Culture

Le dernier souffle du rock indé

Slate.fr, mis à jour le 17.01.2012 à 18 h 35

Record Store Day @ Rough Trade East 09   / Hikkers via Flickr CC License By

Record Store Day @ Rough Trade East 09   / Hikkers via Flickr CC License By

Sommes-nous en train d'assister, comme le prédit Dorian Lynskey du Guardian, à la mort lente et douloureuse du rock indé?

Après être devenue la nouvelle pop et avoir survécu, aux alentours de 2006 au débarquement des groupes de «landfill indie» (jeunes gens à guitare influencés par leurs aînés plus agressifs -c'est dire!- des Strokes ou des Libertines), le rock indé semble en effet avoir atteint un plafond de verre dans les ventes.

En décembre, le journaliste Eric Harvey avait compilé sur son blog le nombre d'albums vendus aux Etats-Unis par chacun des 50 artistes du Top 50 2011 de Pitchfork. Sur les cinq artistes à avoir vendu plus de 100.000 albums (disque d'or), seuls deux sont des indépendants. Et en analysant le top 40 de son quotidien, Dorian Lynskey constate que seuls six indépendants ont atteint la barre des 100.000 exemplaires vendus dans le pays (Bon Iver, Fleet Foxes, Noah and the Whale, PJ Harvey, Radiohead, Laura Marling).

Si en matière de pop, les tendances sont bien cycliques et que nous assistons simplement à l'explosion de la bulle spéculative de l'indé des années 2000 (après le grunge et la britpop), on devrait pouvoir s'attendre à l'arrivée d'un coup énorme comme celui provoqué par les Strokes en 2001. Mais rien ne vient, et festivals et presse musicale continuent à se reposer sur les mêmes groupes que dans les années 80 et 90.

Dorian Lynskey cite par exemple les couvertures du NME de l'année 2011. 8 couvertures étaient «à thème» ou représentaient plusieurs artistes, 10 mettaient à l'honneur groupes séparés ou des artistes morts, 12 des artistes des années 80 ou du début des années 90, et 10 des groupes qui présentaient leur 4e ou 5e album.

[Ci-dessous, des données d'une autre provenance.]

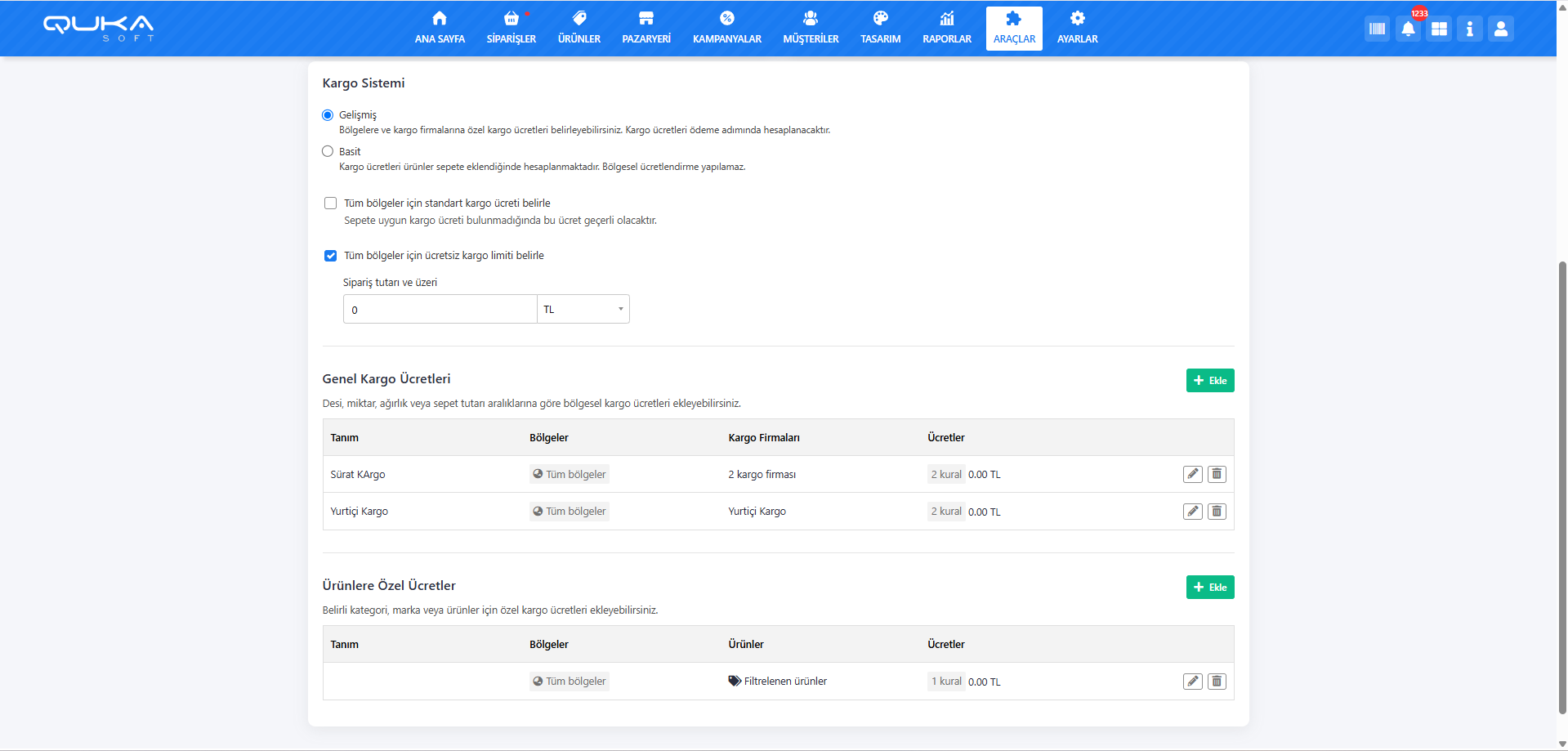Image resolution: width=1568 pixels, height=751 pixels.
Task: Go to the AYARLAR menu
Action: (1077, 28)
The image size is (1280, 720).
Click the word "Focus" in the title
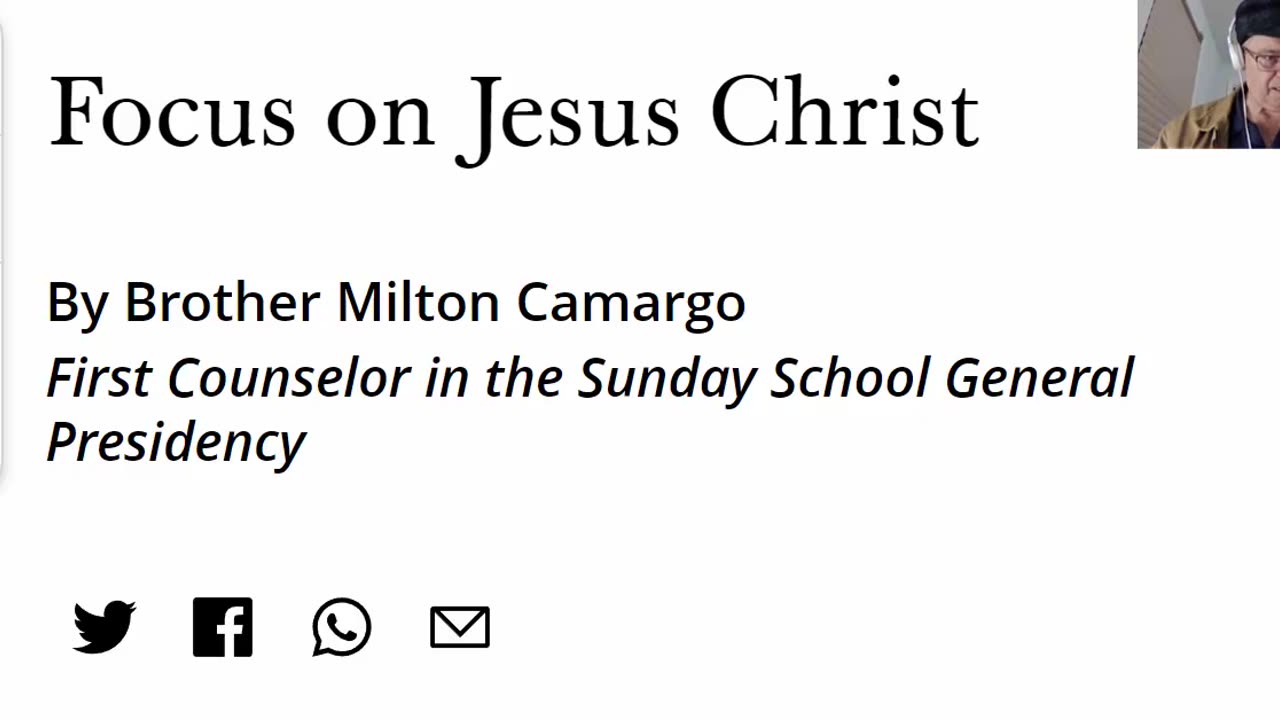click(x=172, y=113)
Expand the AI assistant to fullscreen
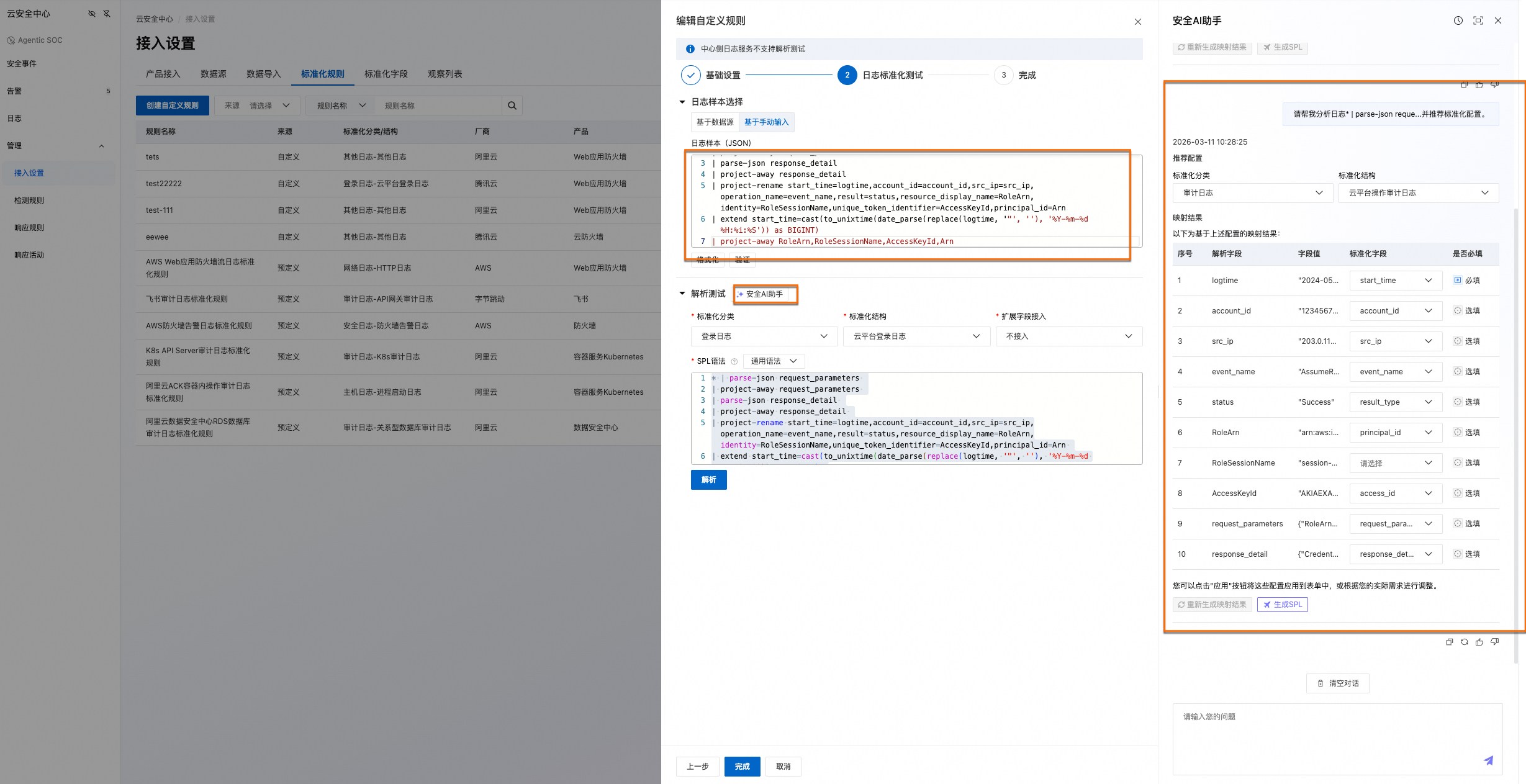 [x=1478, y=20]
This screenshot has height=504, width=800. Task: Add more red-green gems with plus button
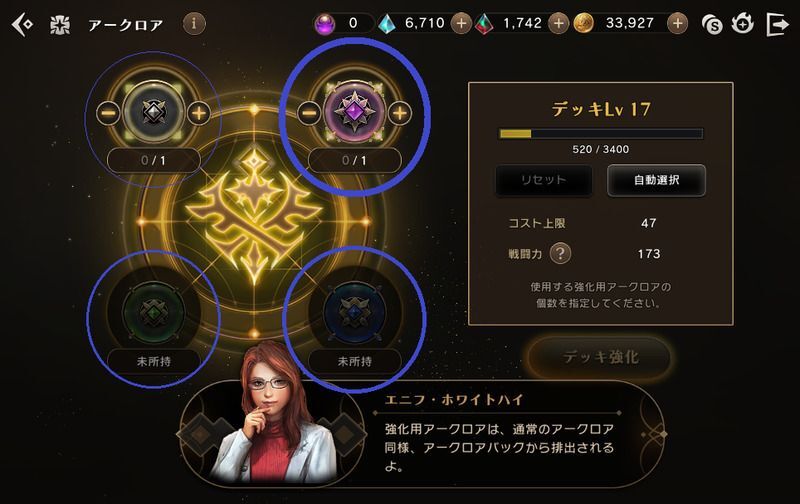559,23
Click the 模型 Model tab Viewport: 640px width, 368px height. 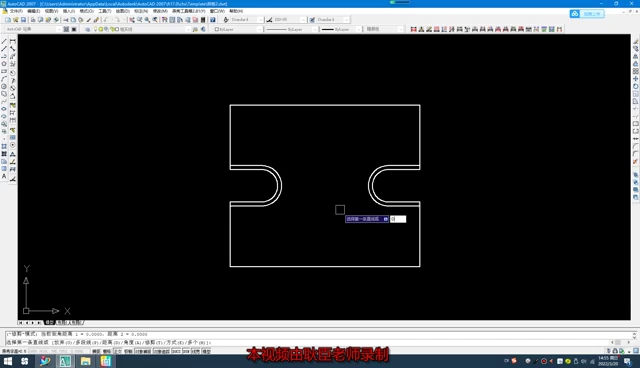click(49, 323)
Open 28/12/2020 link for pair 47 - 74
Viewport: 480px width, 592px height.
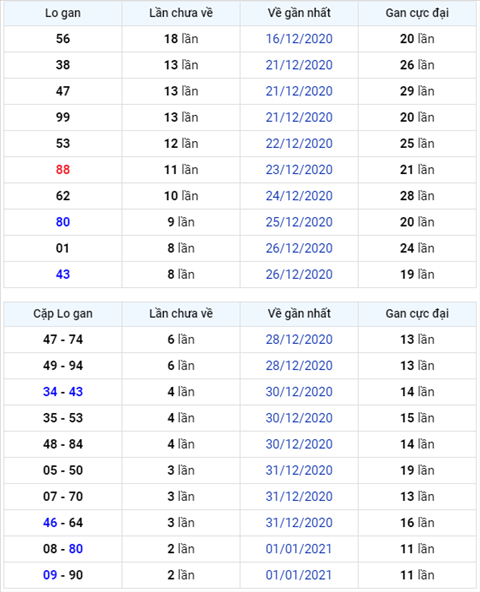299,339
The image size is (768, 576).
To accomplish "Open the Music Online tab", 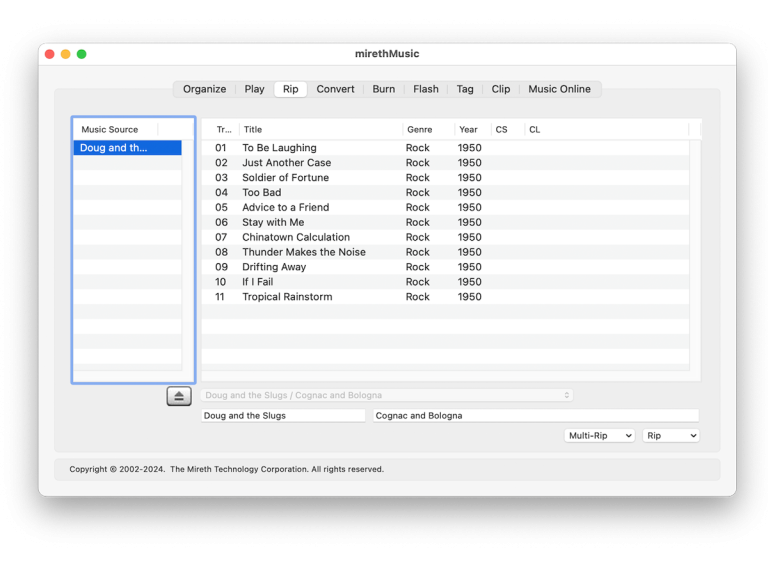I will coord(559,89).
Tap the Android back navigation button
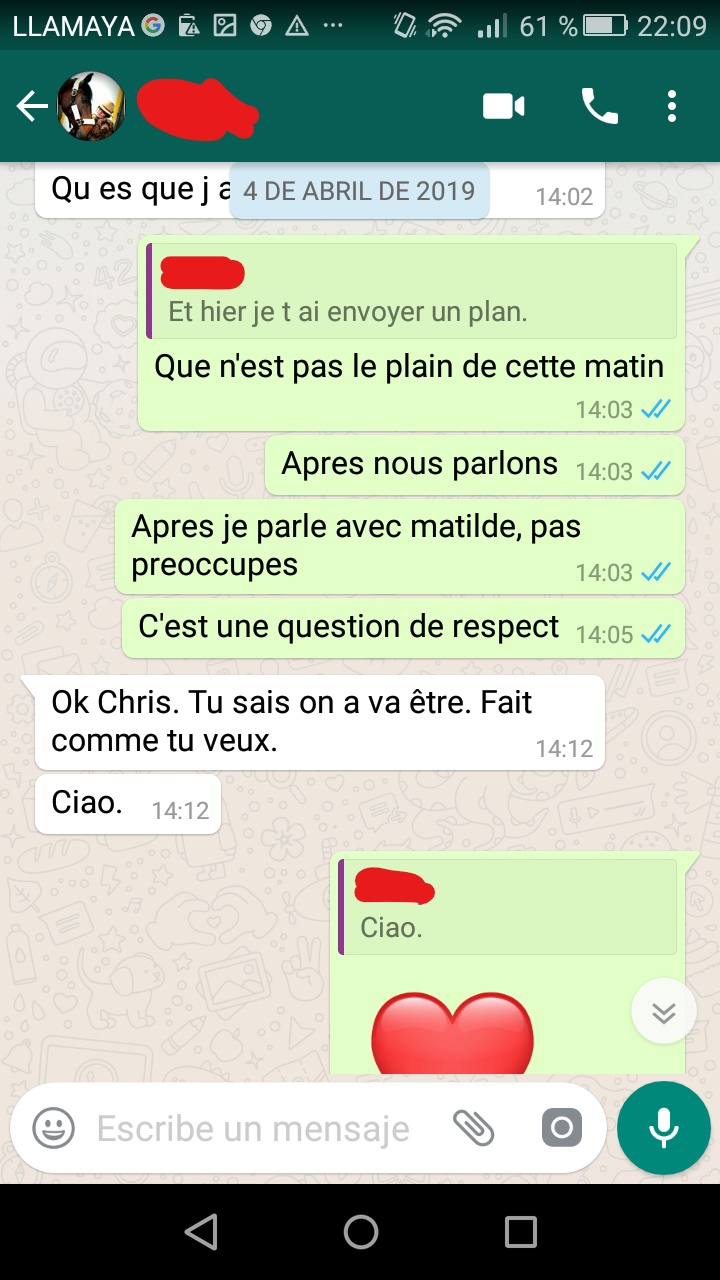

Et sur les 11 couvertures dédiées à des artistes relativement nouveaux, seulement 4 indépendants qui ont atteint les 100.000 exemplaires vendus ou sont en passe de les atteindre.

L'étiquette «indépendant» reste néanmoins un argument de vente pour de nombreux groupes, au-delà d'une simple définition économique (les barrières sont de plus en plus floues: un groupe signé dans un label indépendant peut très bien être distribué par un major).

Mais comme l'explique Tim Potocic du label indé Sonic Unyon Records, interviewé en décembre par le National Post, la définition même de groupe indé a changé. On associait auparavant aux musiciens indé une certaine éthique, et une philosophie de l'indépendance. Aujourd'hui, «si vous signé chez un major vous êtes un artiste de major. Si vous signez chez n'importe qui d'autre, vous êtes indé».  

Si elle se confirmait, cette perte d'engouement significative pourrait s'avérer problématique pour de nombreux labels indépendants, qui comptent sur les gros succès sur pour financer des groupes plus confidentiels, garantissant ainsi la variété du secteur.